The most recent blow to Huawei is that they have lost the services of TSMC (Taiwan Semiconductor Manufacturing Co). Huawei has relied on TSMC as a manufacturing partner for their inhouse HiSIlicon Kirin chips. TSMC who use US-based technologies can no longer supply Huawei with the chips which feature in their flagship devices.
This doesn’t only stop at their smartphones, this extends to any other product that has the Kirin silicon or suppliers for other products that fall within the bounds of the sanctions.
What are Huawei’s options?
Huawei may have to look to a domestic manufacturer. In a report by Android Authority, one option may be SMIC China (Semiconductor Manufacturing International Corporation). The initial problem is that SMIC uses US-made equipment and if a partnership materialises Washington will have something to say about it.
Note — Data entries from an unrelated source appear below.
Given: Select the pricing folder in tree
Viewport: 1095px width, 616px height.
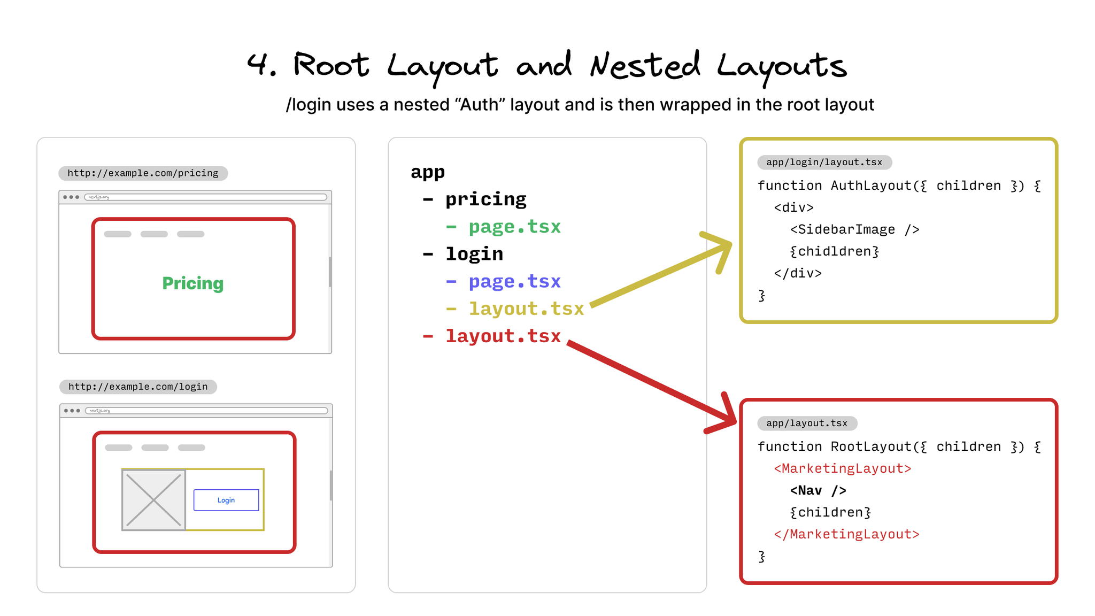Looking at the screenshot, I should tap(485, 199).
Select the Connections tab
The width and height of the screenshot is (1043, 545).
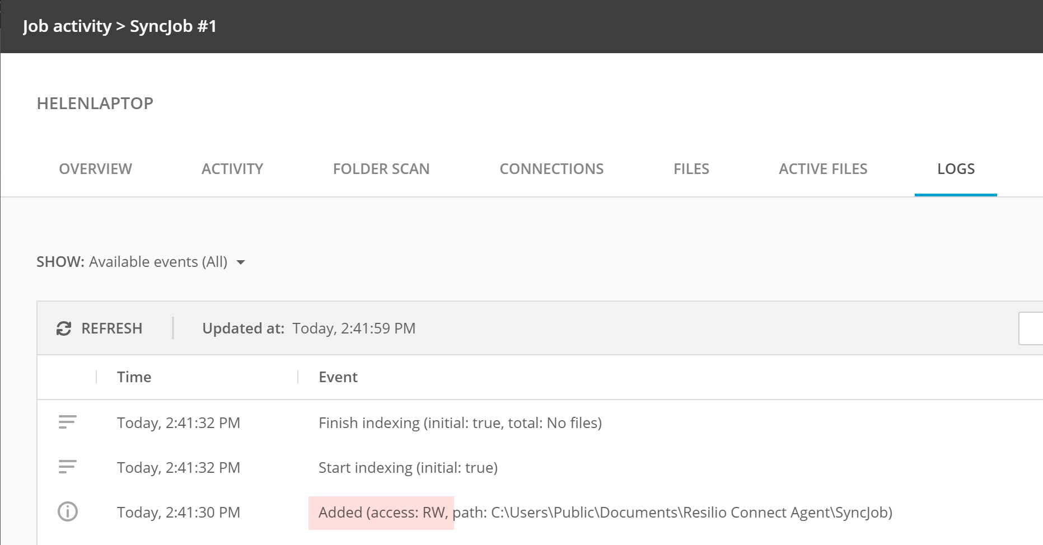pos(551,169)
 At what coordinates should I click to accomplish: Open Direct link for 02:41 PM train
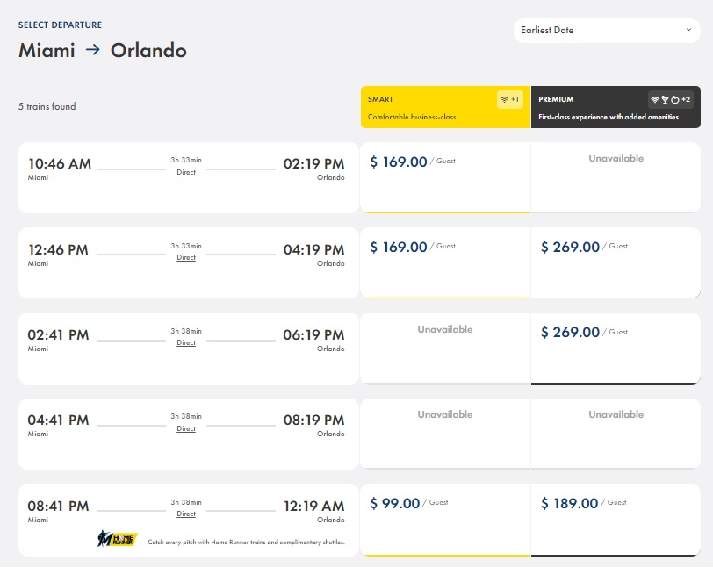coord(186,342)
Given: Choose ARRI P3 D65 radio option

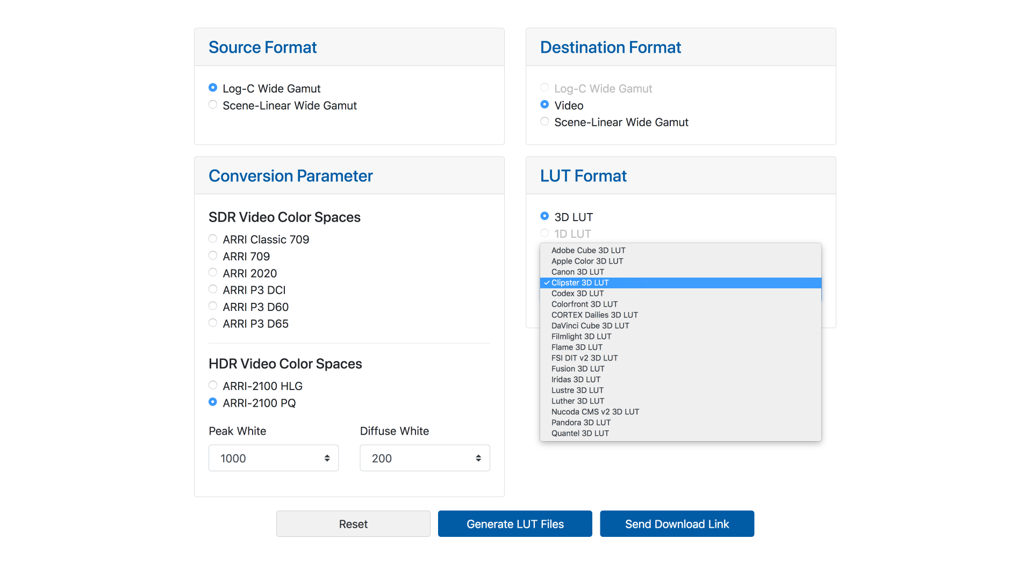Looking at the screenshot, I should pyautogui.click(x=213, y=323).
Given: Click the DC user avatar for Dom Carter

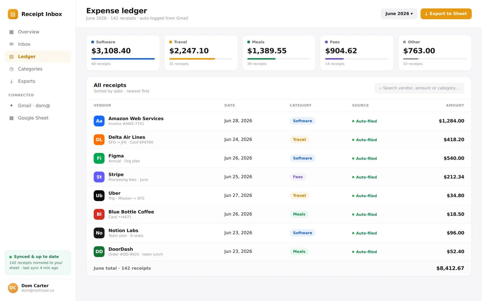Looking at the screenshot, I should (13, 288).
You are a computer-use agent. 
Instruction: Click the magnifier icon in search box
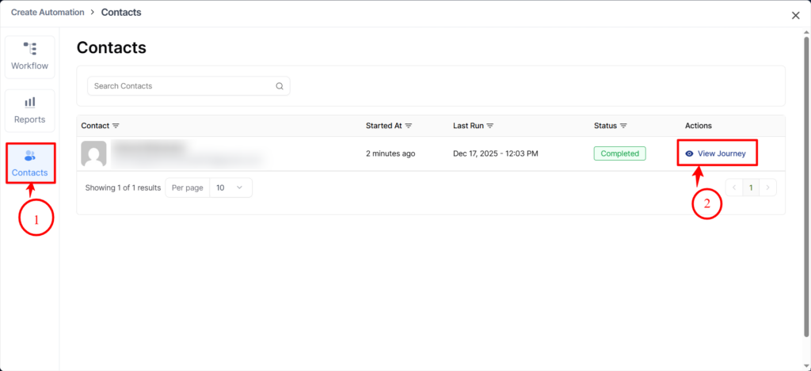280,86
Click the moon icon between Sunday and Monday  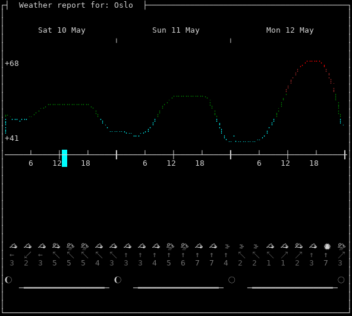(x=232, y=280)
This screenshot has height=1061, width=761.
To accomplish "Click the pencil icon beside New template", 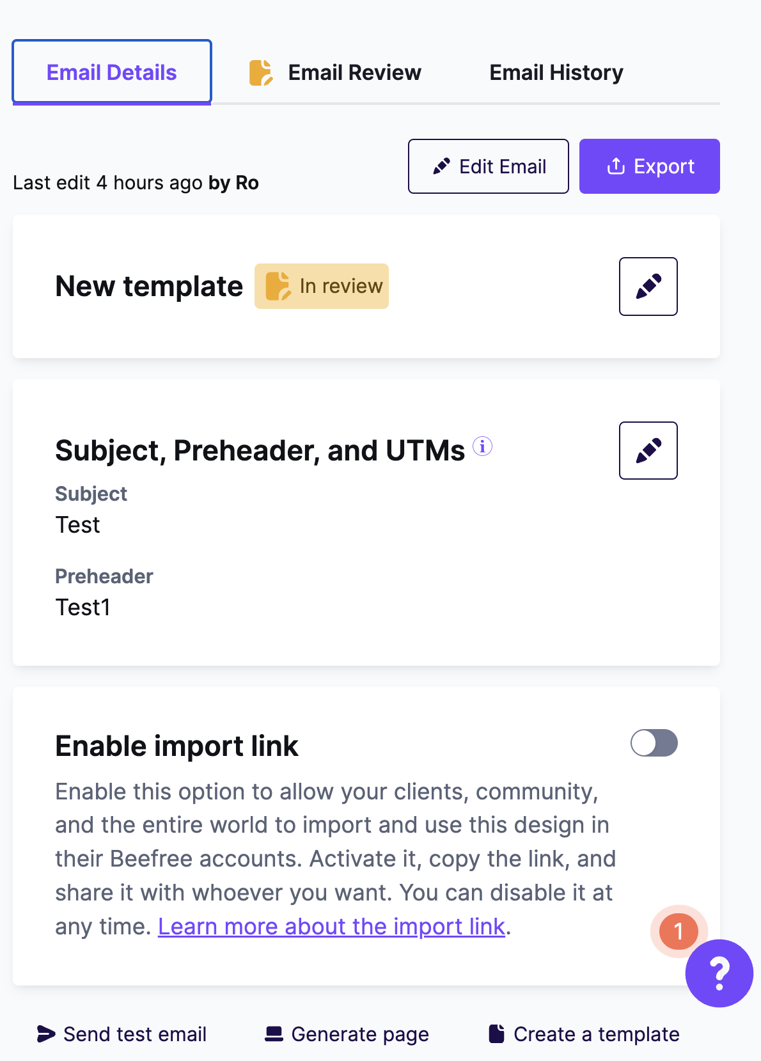I will [x=648, y=287].
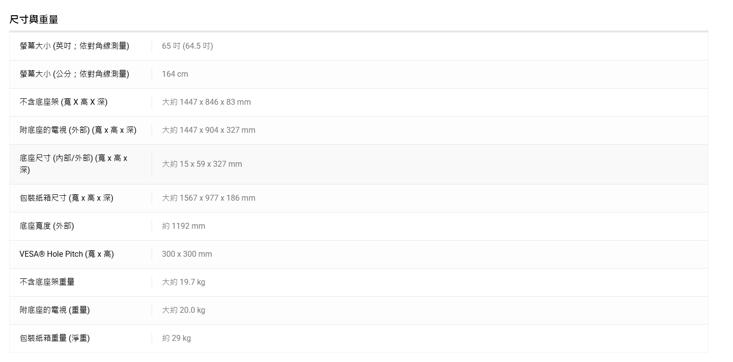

SMIC’s hardware, according to the same report, is not on the same level as the Kirin chips that Huawei has a dwindling supply of. Huawei may opt for the Mediatek Dimensity 5G which may not have the performance levels when compared to the Kirin hardware in their flagship devices but could be a short term option in the hope that the situation eases.
An unlikely ally?
In a report by the Wall Street Journal, chipmaker Qualcomm Inc is apparently lobbying the United States government to revoke the restrictions on the sale of components to Huawei. Qualcomm is arguing that the sanctions are limiting access to a market that is worth US$8 billion annually.
This alliance seems unlikely because Huawei and Qualcomm recently settled a patent licencing dispute which netted Qualcomm a US$1.8 billion payment from Huawei. On the other hand, one dispute doesn’t necessarily mean that there can’t be shared opportunities for both companies elsewhere. When there is money to be made, previous disagreements are usually smoothed over.
The next year may be gloomy for Huawei. If they can’t manage to get a chip manufacturer that can match the level of the Kirin then they will lose even more footing in international markets. The surge they had in Q1 for market share and in Q2 for devices shipped may not be repeated because it was down, in large part, to their home market. If their phones aren’t competitive with other brands then they could stand to lose ground in China.